● Document excerpt:
────────
These Easy Crispy Pan-Fried Mashed Potato Cakes are a delicious way to use up leftover mashed potatoes. With a crispy exterior and a creamy interior, these cakes are perfect as a side dish or a snack.


Ingredients

Units Scale

Main Ingredients:

  • 2 cups cold left-over mashed potatoes
  • 1 large egg, lightly beaten
  • 1/3 cup flour or as needed to make a sticky dough

Optional Ingredients:

  • 1/4 cup minced fresh parsley
  • 1/4 cup minced green onion
  • Salt and pepper to taste
  • 1/2 cup or as needed, Panko bread crumbs
  • 12 tablespoons olive oil
  • 1 teaspoon butter (optional)

Instructions

  1. Prepare the mixture: In a bowl, mix mashed potatoes, beaten egg, flour, parsley, green onion, salt, and pepper until well combined.
────────
Saved data entries
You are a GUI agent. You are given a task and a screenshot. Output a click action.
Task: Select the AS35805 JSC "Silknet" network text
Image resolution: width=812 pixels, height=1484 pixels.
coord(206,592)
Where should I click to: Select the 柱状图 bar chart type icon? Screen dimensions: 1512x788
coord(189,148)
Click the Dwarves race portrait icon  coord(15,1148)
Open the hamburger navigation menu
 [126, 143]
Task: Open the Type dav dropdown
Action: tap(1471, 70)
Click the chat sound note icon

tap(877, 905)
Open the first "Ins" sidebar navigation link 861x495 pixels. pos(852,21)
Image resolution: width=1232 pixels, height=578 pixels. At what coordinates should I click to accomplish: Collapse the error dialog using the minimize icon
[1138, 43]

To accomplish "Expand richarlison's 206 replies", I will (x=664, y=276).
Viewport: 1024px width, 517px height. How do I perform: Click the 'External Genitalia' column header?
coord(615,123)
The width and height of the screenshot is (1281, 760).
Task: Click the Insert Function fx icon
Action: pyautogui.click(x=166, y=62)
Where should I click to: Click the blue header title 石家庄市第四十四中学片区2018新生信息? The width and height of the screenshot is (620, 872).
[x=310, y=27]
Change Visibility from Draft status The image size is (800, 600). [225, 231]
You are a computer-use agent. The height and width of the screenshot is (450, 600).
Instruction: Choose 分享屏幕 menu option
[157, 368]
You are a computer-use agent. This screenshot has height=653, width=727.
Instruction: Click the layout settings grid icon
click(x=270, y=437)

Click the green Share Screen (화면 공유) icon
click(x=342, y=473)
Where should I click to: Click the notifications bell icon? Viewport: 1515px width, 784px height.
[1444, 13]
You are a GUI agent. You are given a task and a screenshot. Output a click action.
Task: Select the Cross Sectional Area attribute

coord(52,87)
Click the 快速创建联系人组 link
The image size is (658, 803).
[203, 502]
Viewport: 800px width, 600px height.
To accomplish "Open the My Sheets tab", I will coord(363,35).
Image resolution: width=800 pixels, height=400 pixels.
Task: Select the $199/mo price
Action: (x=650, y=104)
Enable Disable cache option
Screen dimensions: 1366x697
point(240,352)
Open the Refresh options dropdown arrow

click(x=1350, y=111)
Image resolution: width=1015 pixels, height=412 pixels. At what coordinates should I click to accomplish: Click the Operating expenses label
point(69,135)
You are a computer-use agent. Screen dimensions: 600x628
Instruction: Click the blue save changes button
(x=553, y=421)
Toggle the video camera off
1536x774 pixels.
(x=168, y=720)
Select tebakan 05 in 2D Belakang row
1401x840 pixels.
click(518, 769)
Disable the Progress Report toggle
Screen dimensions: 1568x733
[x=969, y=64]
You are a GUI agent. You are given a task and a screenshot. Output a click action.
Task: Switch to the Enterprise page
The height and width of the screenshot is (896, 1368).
────────
● Problems and tasks:
1. How much flour does the potato cakes recipe call for?
2. Carry on writing the potato cakes recipe from where it stops.
You won't need any of these items.

● Answers to the exercise:
1. 1/3 cup, or as much as needed to make a sticky dough.

2.
  2. Shape the cakes: Form the mixture into small patties and coat them with Panko breadcrumbs.
  3. Fry the cakes: In a skillet, heat olive oil and butter over medium heat. Fry the potato cakes until golden brown on both sides.
  4. Serve: Drain excess oil on a paper towel and serve the potato cakes hot.

Notes

  • You can customize the flavor by adding different herbs or spices to the mixture.
  • For a healthier version, try baking the potato cakes instead of frying.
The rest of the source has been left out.